Friday, January 5, 2007

Call of Cthulhu: the Scooby-Doo Dilemma

Delta Green is designed to solve a problem that crops up in Call of Cthulhu, namely, the feeling that one small group of people seems to be continually stumbling into supernatural situations when no one else is. I think of it as the Scooby-Doo dilemma. What Delta Green does is to create a campaign in which the participants are assumed to be law enforcement officers. In this way, they have a source of replacement investigators and also a source of new adventures without the "stumbling onto" problem.

On the other hand, it's my sense that Delta Green loses the "isolation" of a standard CoC campaign, the feeling of being alone against the forces of the "Outer Monstrosities" as Hodgson called them prior to Lovecraft.

I'm still considering how to meld certain of the dynamics and ideas in the two settings to get the best of both worlds ...

3 comments:

Cthulhu Joe said...

This is why I prefer CoC in the 20's. The modern stuff tends to end up with an X-Files kind of feel, while the 20's seem to evoke more of that Lovecraft tale aura. Curiously near and far-future CoC can end up being more like this 20's Feel I enjoy so much. Ridley Scott's Alien is a damn near perfect way to run a Future CoC game. A handful of characters trapped on this ship deep in space with little firepower and no way to escape. It is easier to isolate characters in the early 20th century and in the future - and I belive isolation is a key component of horror gaming.

The best way to run Modern CoC I think would be something like the movie The Ring. A few people by happenstance come across an amazing videotape, followed by a very strange phone call. After some investigation a horrible tale begins to unfold that the characters must uncover to save their own souls from a nasty end.

As far as avoiding the "Scooby Doo dilemma", make sure the campaign's Mythos activity is somehow related from scenario to scenario, so the players feel like they are uncovering something hidden from most but not all. Recurring NPCs that also have an interest in the Mythos can break this Scooby Doo feel. My current Spawn of Azathoth campaign, which is entering its six month of gameply, features a Jesuit Priest who knows much of the Mythos thanks to the Book of Eibon, and a pair of Russian Astronomers who've already encountered many Mythos-like things and have a copy of Mysteries of the Wyrm. The investigators have made allies with all three in their current investigation, as they try to uncover a great mystery that threatens Time and Space itself!

Unknown said...

Riffing on what cthulhu joe said, I think this is where the looong scenarios shine. Spawn of Azathoth, Masks of Nyarlathotep and Beyond the Mountains of Madness being the ones I know of. These should all give you months and months of play w/o having to come up with new hooks. I think this is the way to design your own adventures as well. Also, again I suggest Cthulhu 2000 for modern day ideas.

Funnily, for over a year now, I've been toying with the idea of a Scooby Doo-like adventure.

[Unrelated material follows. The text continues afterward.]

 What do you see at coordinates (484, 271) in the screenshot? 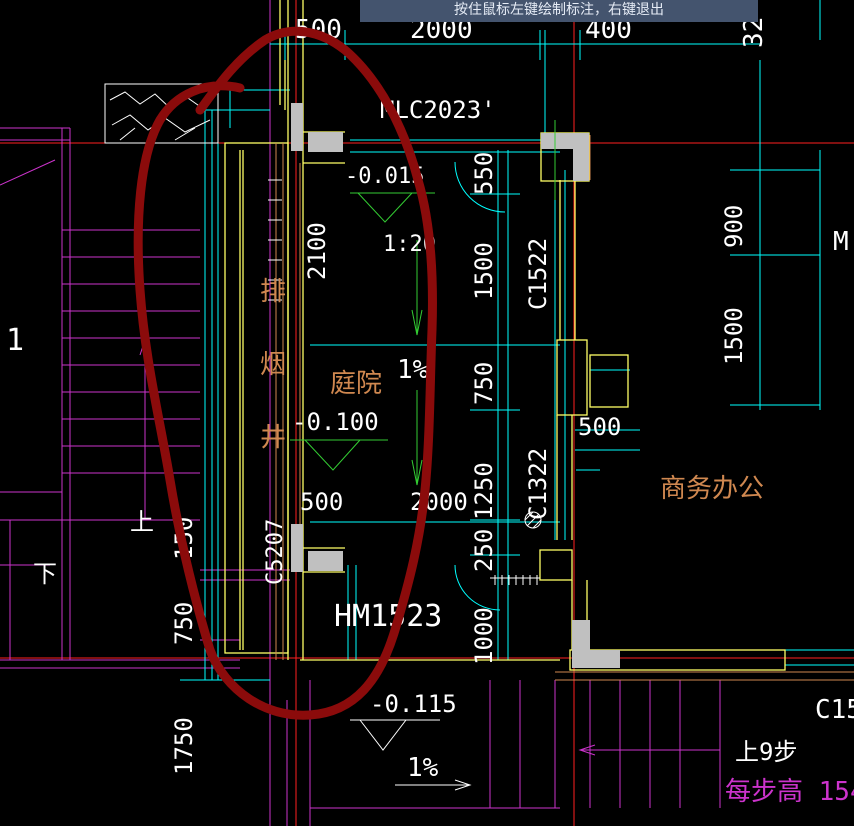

Only it wouldn't be confined to Scooby Doo. Players get to pick exactly which of their favorite TV characters to play. Think of the '70s movie Murder By Death. I think it would be great fun, for a short adventure, to have Fat Albert, Gilligan, Columbo and Karl Kolchak fightin' the mythos. ;-)

Matt Finch (ProCiv) said...

I'll have to check out Cthulhu 2000 - hadn't seen that out there.